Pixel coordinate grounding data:
____________

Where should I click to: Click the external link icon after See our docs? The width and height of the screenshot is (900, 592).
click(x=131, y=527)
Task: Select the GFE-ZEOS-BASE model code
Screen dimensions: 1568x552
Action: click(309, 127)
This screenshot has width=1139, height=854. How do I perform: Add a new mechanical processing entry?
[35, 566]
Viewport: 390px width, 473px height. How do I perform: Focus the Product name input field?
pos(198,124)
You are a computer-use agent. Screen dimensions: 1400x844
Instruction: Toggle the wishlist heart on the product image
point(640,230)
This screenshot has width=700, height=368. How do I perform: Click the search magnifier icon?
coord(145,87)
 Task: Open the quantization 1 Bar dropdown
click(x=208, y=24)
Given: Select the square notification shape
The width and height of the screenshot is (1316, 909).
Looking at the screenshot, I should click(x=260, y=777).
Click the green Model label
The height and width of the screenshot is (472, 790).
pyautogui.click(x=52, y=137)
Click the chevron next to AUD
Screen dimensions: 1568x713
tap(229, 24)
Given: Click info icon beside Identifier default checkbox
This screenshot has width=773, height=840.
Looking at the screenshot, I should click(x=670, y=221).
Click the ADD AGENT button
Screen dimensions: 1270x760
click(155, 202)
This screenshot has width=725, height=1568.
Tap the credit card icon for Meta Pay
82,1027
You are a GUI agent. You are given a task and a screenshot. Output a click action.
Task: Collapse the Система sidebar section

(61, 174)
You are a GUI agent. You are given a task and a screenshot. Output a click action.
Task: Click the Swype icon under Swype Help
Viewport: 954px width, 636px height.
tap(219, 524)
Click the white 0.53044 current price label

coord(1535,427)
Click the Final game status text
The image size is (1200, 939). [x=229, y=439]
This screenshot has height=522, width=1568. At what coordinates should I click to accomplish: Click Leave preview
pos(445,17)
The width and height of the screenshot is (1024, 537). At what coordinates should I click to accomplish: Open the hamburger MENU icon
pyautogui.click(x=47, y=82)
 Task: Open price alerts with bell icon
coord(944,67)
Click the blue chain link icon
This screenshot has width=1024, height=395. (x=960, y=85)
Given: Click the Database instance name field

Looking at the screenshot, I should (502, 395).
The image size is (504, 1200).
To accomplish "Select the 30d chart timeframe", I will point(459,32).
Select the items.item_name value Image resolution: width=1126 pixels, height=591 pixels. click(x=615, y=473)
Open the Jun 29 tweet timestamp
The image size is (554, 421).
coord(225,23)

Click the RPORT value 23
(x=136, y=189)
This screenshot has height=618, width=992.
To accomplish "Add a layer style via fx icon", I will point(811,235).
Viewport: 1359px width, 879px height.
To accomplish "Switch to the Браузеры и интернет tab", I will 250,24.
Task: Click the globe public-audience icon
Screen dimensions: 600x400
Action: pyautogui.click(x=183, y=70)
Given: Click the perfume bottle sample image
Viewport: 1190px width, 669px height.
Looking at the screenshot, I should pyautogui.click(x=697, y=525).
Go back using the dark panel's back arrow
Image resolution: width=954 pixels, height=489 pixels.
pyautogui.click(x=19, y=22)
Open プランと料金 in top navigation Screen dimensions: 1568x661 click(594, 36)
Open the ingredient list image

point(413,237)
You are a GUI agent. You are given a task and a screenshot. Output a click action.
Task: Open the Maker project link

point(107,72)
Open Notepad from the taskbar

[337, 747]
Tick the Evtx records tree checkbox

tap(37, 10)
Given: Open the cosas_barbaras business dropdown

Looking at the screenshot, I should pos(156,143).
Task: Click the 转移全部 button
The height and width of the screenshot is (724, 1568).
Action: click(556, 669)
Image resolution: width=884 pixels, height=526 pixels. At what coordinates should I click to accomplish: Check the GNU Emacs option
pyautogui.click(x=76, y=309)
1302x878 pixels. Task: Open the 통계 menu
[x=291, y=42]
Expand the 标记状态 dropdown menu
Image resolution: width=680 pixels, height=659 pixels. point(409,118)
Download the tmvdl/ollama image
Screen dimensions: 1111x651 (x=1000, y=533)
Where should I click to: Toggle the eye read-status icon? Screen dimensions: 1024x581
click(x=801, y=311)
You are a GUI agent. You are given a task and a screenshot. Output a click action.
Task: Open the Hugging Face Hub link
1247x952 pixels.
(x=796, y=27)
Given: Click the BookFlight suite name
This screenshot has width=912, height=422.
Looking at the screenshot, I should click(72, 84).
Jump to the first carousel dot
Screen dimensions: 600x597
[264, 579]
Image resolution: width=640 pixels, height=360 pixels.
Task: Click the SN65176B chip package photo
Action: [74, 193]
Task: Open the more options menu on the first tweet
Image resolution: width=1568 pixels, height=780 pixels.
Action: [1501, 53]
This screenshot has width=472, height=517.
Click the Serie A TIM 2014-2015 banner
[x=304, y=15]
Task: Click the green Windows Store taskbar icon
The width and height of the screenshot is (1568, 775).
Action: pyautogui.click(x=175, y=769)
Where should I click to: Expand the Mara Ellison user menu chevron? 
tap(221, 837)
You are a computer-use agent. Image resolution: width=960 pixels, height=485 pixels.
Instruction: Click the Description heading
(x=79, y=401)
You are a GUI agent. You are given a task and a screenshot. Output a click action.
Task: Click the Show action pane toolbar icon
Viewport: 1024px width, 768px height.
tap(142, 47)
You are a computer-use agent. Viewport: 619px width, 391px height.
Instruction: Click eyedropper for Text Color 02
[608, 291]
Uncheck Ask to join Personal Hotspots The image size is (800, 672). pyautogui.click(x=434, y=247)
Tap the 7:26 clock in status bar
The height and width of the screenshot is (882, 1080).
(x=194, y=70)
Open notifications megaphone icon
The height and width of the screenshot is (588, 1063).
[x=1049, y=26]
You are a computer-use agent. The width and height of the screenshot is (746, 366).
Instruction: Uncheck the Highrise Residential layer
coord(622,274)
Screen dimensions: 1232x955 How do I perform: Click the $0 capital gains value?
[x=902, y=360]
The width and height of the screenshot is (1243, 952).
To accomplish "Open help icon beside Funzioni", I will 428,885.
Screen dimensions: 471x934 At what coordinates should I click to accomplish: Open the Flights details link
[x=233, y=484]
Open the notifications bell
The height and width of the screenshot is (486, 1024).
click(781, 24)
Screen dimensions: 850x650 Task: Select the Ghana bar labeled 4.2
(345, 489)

____________

Work to be completed: When the entries above show the word "button" in a line, copy that line out.

The completed task:
Click the ADD AGENT button
Task: Click the 转移全部 button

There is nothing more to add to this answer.